Publication of financial releases

This stock exchange release is a summary of the Scanfil Group’s half year financial report 1 January – 30 June 2019 and includes the most relevant information of the report. The complete report is attached to this release as a pdf file and is also available on the company’s website at


Petteri Jokitalo

Additional information:
CEO Petteri Jokitalo
Tel +358 8 4882 111

Distribution NASDAQ OMX, Helsinki
Major Media

Scanfil is an international contract manufacturer and system supplier for the electronics industry with 40 years of experience in demanding contract manufacturing. Scanfil provides its customers with an extensive array of services, ranging from product design to product manufacturing, material procurement and logistics solutions. Vertically integrated production and a comprehensive supply chain are the foundation of Scanfil’s competitive advantages: speed, flexibility and reliability.

Typical Scanfil products include mobile and communications network devices, automation system modules, frequency converters, lift control systems, analysers, various slot and vending machines, and devices related to medical technology and meteorology. Scanfil services are used by numerous international automation, energy, IT and health service providers, as well as companies operating in the field of urbanisation. Scanfil’s network of factories consists of 11 production units in Europe, Asia and North America. The total number of employees is about 3,700.

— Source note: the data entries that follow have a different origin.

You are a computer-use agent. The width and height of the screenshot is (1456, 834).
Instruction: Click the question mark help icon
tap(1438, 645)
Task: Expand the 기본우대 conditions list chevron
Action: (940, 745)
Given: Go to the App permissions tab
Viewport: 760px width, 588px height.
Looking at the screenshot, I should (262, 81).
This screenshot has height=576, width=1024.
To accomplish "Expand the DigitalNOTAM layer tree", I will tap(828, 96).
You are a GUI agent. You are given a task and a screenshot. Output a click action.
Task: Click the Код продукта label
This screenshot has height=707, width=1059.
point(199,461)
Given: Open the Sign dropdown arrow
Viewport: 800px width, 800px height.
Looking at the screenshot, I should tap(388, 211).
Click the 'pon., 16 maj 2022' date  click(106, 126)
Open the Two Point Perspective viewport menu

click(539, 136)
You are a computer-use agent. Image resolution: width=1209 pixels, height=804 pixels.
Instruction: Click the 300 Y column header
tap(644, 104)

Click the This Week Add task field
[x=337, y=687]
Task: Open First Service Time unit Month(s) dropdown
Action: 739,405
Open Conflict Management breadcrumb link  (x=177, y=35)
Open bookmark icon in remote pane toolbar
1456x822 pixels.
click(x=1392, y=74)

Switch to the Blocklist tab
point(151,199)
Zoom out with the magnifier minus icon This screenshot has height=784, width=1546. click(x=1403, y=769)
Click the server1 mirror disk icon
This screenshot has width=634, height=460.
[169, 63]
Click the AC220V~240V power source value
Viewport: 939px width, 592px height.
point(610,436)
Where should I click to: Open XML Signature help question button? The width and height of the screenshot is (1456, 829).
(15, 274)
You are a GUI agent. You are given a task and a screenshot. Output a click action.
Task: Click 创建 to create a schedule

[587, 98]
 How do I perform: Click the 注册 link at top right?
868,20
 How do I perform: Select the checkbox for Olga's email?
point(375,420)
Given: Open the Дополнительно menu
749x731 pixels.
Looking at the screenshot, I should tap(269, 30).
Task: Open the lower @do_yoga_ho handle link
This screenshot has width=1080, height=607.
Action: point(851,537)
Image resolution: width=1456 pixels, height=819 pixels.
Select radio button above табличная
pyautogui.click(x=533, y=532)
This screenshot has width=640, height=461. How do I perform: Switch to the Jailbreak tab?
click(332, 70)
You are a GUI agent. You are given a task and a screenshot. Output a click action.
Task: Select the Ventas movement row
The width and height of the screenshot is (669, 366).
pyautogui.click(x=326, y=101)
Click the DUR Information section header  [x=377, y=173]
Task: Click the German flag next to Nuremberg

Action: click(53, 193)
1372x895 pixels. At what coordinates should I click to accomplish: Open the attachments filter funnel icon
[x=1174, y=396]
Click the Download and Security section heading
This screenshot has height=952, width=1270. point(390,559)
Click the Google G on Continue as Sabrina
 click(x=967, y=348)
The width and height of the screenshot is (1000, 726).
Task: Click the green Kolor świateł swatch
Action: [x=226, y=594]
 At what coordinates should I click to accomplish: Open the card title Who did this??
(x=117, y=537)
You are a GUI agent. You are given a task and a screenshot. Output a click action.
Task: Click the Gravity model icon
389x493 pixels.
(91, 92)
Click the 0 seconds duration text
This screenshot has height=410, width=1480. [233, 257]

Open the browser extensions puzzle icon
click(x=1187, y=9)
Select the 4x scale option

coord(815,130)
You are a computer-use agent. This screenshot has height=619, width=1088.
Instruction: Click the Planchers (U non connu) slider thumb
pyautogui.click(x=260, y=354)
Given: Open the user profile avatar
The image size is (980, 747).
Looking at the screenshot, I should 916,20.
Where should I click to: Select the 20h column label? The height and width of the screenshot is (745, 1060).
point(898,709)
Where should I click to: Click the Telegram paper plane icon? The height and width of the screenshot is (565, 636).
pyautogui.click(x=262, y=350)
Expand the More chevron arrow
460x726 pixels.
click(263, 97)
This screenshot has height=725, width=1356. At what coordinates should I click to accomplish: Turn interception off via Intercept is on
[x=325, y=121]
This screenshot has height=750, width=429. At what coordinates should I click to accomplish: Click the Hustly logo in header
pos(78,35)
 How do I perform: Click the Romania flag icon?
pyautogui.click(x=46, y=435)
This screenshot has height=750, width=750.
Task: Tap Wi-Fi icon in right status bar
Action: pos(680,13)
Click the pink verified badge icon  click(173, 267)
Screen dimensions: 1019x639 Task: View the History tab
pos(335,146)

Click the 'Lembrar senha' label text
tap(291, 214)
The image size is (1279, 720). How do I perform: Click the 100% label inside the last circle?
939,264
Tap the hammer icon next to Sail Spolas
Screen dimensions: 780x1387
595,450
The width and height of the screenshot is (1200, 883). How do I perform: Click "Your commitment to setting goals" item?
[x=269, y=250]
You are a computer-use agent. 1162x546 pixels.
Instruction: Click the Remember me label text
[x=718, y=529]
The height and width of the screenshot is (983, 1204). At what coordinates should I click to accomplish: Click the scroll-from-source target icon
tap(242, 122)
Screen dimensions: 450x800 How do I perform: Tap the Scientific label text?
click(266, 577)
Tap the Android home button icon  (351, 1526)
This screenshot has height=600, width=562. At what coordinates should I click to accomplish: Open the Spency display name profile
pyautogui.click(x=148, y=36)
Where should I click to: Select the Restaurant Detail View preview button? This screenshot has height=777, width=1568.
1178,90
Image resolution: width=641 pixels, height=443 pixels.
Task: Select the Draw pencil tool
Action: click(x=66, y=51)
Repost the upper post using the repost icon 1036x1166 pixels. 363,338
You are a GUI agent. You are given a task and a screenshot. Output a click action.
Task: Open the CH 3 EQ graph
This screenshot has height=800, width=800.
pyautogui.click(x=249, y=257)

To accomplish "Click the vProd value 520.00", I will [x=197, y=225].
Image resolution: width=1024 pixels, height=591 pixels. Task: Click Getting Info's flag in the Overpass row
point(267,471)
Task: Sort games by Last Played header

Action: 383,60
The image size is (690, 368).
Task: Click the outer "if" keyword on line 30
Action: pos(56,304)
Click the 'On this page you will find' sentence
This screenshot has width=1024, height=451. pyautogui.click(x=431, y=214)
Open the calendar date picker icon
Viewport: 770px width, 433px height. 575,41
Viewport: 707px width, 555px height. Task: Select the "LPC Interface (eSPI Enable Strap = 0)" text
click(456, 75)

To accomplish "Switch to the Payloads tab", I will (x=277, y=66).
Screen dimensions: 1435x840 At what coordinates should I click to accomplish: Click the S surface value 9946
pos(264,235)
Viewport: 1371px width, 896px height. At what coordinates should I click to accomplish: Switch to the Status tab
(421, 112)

Not to be published or distributed, directly or indirectly, in any country where its distribution or publication is unlawful. Forward looking statements: certain statements in this stock exchange release may constitute ‘forward-looking’ statements which involve known and unknown risks, uncertainties and other factors which may cause actual results, performance or achievements of Scanfil Oyj to be materially different from any future results, performance or achievements expressed or implied by such forward-looking statements. When used in this stock exchange release, such statements use such words as ‘may,’ ‘will,’ ‘expect,’ ‘anticipate,’ ‘project,’ ‘believe,’ ‘plan’ and other similar terminology. New risk factors may arise from time to time and it is not possible for management to predict all of those risk factors or the extent to which any factor or combination of factors may cause actual results, performance and achievements of Scanfil Oyj to be materially different from those contained in forward-looking statements. Given these risks and uncertainties, investors should not place undue reliance on forward-looking statements as a prediction of actual results. The forward-looking information contained in this stock exchange release is current only as of the date of this stock exchange release. There should not be an expectation that such information will in all circumstances be updated, supplemented or revised, except as provided by the law or obligatory regulations, whether as a result of new information, changing circumstances, future events or otherwise.